Yesterday, I heard a programme on radio advising the exploration of our own areas, with the aid of an old "six inch" map showing the old buildings and features, so it was no wonder that in my sleep I should find myself walking around Georgian Dublin observing all that was to be seen.
I entered a lovely Georgian street and noticed a grand building behind a fancy courtyard. I entered the building and found myself in a room that was a cross between a hotel foyer and a grand bank of the 19th century. There were comfortable seats all around the large room, shelves of books here and there, and more books disposed randomly around.

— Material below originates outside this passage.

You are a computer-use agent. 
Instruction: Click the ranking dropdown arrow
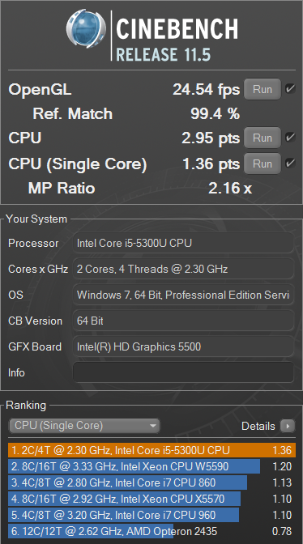[152, 426]

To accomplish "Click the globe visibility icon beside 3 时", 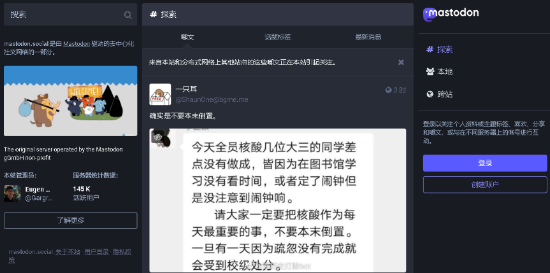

"A reading room!" I guessed.
I sat down in a comfortable chair and took up a magazine from the nearby coffee table. The pages in the magazine were of a thick semi-glossy paper, so I surmised the magazine was one to be kept rather than read and thrown away. It was entitled "The Works of John Bonham." Now the wine I had with my dinner yesterday was labelled "Bonpas," (Cote du Rhone) so I guess this is where the name "Bonham" came from.
I had never heard of John Bonham, so hoped that glancing through the magazine would give me an idea of what his works were like. However, when I opened the magazine, I found a typed page pinned onto the magazine page. The typed page seemed to be a contract that John Bonham had signed with the Department of Arts and Culture. However, a lot of the typed content had been struck out, and different conditions, written in ink, written in instead.
I turned from page to page in the magazine, but all I could find was more and more one-page contracts signed by John Bonham.
"Ah," I said to myself, "It looks like the civil servant dealing with Bonham was given the task of signing up Bonham at all costs, no matter what changes had to be made to the contract to get him to sign."
A well-fed, prosperous-looking man came in the front door of the reading room, passed across the room into an inner room, calling "Mr Brown" as he entered. With that one of the gentlemen sitting in the room got up and followed the prosperous man into the other room.
"Ah," I said to myself, "This is obviously a waiting room for a highly-paid medical consultant."
I no longer felt comfortable lounging there, so I put the magazine back on the table and made my way to the door.
Two other gentlemen reached the door at the same time. I soon learned that their surnames were Harrington and Moody.
"So," said Harrington to me, "This is not for you?"
"No!" I replied dubiously.
"But, no doubt," said he, "You have some savings?"
"Well," I said, "You would hardly have reached my age without some little bit of cash in the bank."
"Perhaps you have a few thousand or so," he said.
"Maybe so and maybe not," I said, as I moved away from him.
As I left, I saw Moody advising Harrington. He brushed a bit of dust or debris from his shoulder and, apparently, advised him always to wear a clean shirt and keep his tie straight. Then he advised him to say to himself, "I'm the best; I'm the best;" then put a smile on his face and approach the next potential client with confidence.
"So," I thought, "It was not a medical practice. It was a stock-broker's or financial adviser's."
Harrington was there to pick up customers disillusioned with the firm. He saw me considering what the firm was offering (the magazine of contracts I had perused), apparently rejecting it, and leaving. He had hoped to pick me up as a client, lure my savings from me to invest on my behalf.
Well, yesterday also saw the news about Davy Stockbrokers being fined by the Central Bank, so my devious subconscious mind was bringing all the news into personal perspective.